Last week, an inquest in Newport, South Wales, heard about the death of 45-year-old lorry driver Darren Williams (left), who armed himself with a sawn-off shotgun and burst into the hairdressing salon where his estranged wife worked. He shot her twice at point blank range in the legs after hearing she was having an affair with a solicitor.
Hours after the shooting, his body was found in Brynglas Woods near Newport. He had hanged himself.
At the time, Mr Williams was swallowing both antidepressants and steroids, a combination which had been taken by Raoul Moat (right), who in 2009 shot three people in Northumberland, killing one and blinding another, before taking his own life.
Tragically, Mr Williams’ death led directly to the suicide 5 weeks later of his 16-year-old son Jack. Depressed and unable to cope with the loss of a father with whom he was said to be extremely close, Jack went to the same woodland and hanged himself. Whether or not Jack had been prescribed antidepressants was not revealed.

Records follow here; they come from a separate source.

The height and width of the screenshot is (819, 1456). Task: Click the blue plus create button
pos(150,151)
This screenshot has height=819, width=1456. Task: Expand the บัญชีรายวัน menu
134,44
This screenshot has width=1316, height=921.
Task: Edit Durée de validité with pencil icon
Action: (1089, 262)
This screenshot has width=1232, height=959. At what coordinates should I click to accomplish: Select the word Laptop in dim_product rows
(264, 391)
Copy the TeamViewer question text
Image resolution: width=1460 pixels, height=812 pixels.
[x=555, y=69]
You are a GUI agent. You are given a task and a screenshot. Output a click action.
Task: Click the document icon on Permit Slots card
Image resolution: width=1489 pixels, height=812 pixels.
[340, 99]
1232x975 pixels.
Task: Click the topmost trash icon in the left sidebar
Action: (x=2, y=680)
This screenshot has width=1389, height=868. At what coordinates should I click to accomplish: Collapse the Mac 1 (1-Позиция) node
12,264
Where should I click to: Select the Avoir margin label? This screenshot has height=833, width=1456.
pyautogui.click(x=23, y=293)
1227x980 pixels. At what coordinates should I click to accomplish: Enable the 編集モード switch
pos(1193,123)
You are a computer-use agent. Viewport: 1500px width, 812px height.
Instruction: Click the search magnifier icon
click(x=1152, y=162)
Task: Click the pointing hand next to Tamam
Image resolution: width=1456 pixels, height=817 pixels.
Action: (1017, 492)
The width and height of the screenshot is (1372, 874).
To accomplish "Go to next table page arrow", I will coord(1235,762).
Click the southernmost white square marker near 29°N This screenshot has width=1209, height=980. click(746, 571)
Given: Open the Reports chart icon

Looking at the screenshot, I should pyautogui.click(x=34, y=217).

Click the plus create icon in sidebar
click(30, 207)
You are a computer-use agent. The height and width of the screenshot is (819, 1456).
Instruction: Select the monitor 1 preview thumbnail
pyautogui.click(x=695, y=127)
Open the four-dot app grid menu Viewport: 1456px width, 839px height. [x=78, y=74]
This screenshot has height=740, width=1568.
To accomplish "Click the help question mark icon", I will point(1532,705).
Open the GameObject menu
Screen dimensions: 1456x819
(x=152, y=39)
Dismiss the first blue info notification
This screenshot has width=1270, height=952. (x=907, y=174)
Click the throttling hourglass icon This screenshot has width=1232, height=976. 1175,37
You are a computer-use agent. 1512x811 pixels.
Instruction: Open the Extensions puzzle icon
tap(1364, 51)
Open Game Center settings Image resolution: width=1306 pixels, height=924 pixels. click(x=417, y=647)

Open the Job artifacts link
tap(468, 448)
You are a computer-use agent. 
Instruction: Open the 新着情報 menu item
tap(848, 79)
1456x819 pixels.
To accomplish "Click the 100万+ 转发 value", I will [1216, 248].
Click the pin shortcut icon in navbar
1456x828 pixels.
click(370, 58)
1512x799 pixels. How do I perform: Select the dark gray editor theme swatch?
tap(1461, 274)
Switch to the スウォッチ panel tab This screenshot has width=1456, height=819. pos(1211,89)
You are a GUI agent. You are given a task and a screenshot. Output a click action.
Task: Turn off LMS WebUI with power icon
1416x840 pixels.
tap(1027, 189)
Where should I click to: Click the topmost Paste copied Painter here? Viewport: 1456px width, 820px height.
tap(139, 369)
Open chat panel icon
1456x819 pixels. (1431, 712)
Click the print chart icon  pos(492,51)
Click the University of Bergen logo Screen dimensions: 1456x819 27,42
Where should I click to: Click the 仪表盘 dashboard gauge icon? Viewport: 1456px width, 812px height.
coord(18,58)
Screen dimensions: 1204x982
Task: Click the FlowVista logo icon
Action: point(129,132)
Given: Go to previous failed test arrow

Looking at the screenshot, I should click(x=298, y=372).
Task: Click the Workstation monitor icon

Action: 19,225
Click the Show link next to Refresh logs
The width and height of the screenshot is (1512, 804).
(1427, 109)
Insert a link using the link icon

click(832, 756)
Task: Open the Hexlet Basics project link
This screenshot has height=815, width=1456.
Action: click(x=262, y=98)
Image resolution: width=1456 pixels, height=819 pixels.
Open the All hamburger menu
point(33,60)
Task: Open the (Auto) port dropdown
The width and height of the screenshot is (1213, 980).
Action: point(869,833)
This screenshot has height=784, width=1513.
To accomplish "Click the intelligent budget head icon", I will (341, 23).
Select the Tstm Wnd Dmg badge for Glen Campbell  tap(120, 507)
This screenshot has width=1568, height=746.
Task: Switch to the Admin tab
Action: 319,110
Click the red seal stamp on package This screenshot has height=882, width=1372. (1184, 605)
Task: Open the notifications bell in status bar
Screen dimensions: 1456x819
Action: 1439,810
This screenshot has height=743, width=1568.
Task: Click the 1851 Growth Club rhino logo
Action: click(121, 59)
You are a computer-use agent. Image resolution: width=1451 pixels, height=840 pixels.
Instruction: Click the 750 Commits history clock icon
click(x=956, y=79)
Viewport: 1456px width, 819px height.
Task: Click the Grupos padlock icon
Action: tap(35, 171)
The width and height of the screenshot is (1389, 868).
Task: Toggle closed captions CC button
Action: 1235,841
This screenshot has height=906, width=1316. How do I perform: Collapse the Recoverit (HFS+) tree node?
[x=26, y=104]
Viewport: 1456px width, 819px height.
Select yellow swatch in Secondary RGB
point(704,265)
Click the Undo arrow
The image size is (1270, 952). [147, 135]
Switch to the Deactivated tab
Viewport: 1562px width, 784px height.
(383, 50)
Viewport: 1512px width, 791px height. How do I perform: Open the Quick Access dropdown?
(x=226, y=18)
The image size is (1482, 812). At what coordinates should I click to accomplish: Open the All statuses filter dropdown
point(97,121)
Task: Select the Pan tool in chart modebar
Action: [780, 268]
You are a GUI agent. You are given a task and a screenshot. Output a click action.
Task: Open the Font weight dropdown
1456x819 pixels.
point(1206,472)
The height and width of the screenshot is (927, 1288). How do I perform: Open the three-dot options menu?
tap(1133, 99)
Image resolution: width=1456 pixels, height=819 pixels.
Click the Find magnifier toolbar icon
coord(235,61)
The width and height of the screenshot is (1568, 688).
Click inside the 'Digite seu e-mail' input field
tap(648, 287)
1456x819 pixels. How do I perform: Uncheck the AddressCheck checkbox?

The following day, Luke Morgan, 22, from Newport, was sentenced to three years in prison for arson. He was taking medication for depression when he set fire to his own home (left) in an attempted suicide. The court was told that the medication was prescribed for Post-Traumatic Stress Disorder after the death of a close friend. My GP, incidentally, tells me that antidepressants should never be prescribed for what she calls “reactive depression”, such as PTSD or bereavement.
On the same day, the same local newspaper reported the inquest of 38-year-old Andrew Hawkins, who hanged himself while on remand in Cardiff Prison (right). This happened, allegedly, after Mr Hawkins had been told: “Get your head down. You have no f****** human rights.” The report states that Mr Hawkins “had mental health problems”, which in all probability means that he was taking medication for depression.
In the past month, I have read of 3 other deaths in South Wales linked to antidepressants:
Kayleigh Crawford (left), a 25-year-old gas company employee, hanged herself at her Cardiff home. She was prescribed antidepressants after the break-up of a relationship, and shortly before her death had been the victim of a sexual assault as she was leaving a night club. Kayleigh reported the incident to the Police, who sent her to a Sexual Assault Referral Centre which offers advice, support and counselling for sex assault victims. At the inquest, the coroner criticised the support worker who carried out a risk assessment that concentrated on Kayleigh’s physical rather than emotional well-being. No mention was made of the fact that she had been taking antidepressants was, in itself, putting her at risk.
Nigel Grove, a 49-year-old office worker from Swansea, also hanged himself. Shortly before his death, he had been prescribed antidepressants after being diagnosed with uticaria, also known as hives, a condition that affects the skin. This had, apparently, triggered the depression for which he had been prescribed medication.
33-year-old Ryan Channing (right), an inquest was told, “had been a ‘larger than life’ character but his behaviour had changed in the last six months before his death after he had been working away from home a lot. He had been prescribed antidepressants and had started drinking heavily on some days.” (A craving for alcohol is a well-known side-effect of antidepressants.).
Mr Channing drove his car at about 40mph into a van parked near his home in Marshfield. He was not wearing a seat-belt. Although he got out of the car with the help of another man, Mr Channing was then seen using a pillar for support, before he then head-butted the top of the pillar which led to him falling to the floor. He was taken to the hospital where he later died.
I have written elsewhere on this site how the rôle of antidepressants was definitely ignored, and possibly suppressed, during the spate of hangings in the Bridgend area. The fact that antidepressant-related suicides and irrational behaviour continue to occur frequently in South Wales shows the folly of this policy.
A recent report from Sweden stated that, according to data received via a Freedom of Information Act request, more than 80% of the suicide victims recorded had been receiving psychiatric medications. I have no idea whether these figures would be replicated in South Wales, and doubt that similar information could be unearthed, let alone made public.
Meanwhile, awareness continues to be raised by journalist Peter Hitchens (left), who is rightly concerned about the number of incidences of violence and self-inflicted deaths linked to antidepressants.
In a recent article, Mr Hitchens called for “a proper international inquiry into antidepressants, their prescription, their side-effects, the correlation between them and suicide and massacres – with powers to demand the relevant information. I think steroids should be included. And for a start, coroners should be required to ask this question, and reliable methods adopted for checking for the presence of psychotropics, legal or illegal, in the bodies of the deceased. Perpetrators of violent crimes should also in all cases be tested and for the presence of such drugs, and their medical histories made known to the courts.”
Unfortunately, I cannot see Mr Hitchens getting his wish in the near future. However, if coroners would in the meantime show more openness and transparency where medication is concerned, then, inevitably, greater awareness would follow.